◆ Exercise brief
State how many of the lines below contain the string "Open", with case counting. Give only the number.

◆ Exercise data
[Begin]

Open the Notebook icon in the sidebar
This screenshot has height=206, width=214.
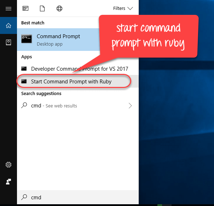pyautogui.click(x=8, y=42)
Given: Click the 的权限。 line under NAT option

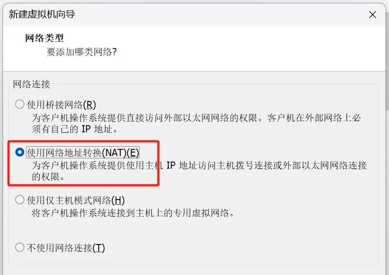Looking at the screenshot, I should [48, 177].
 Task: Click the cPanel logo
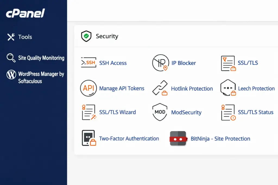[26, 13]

[End]
[Begin]

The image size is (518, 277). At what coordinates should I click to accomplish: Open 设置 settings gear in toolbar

[End]

◆ Solution to this problem
2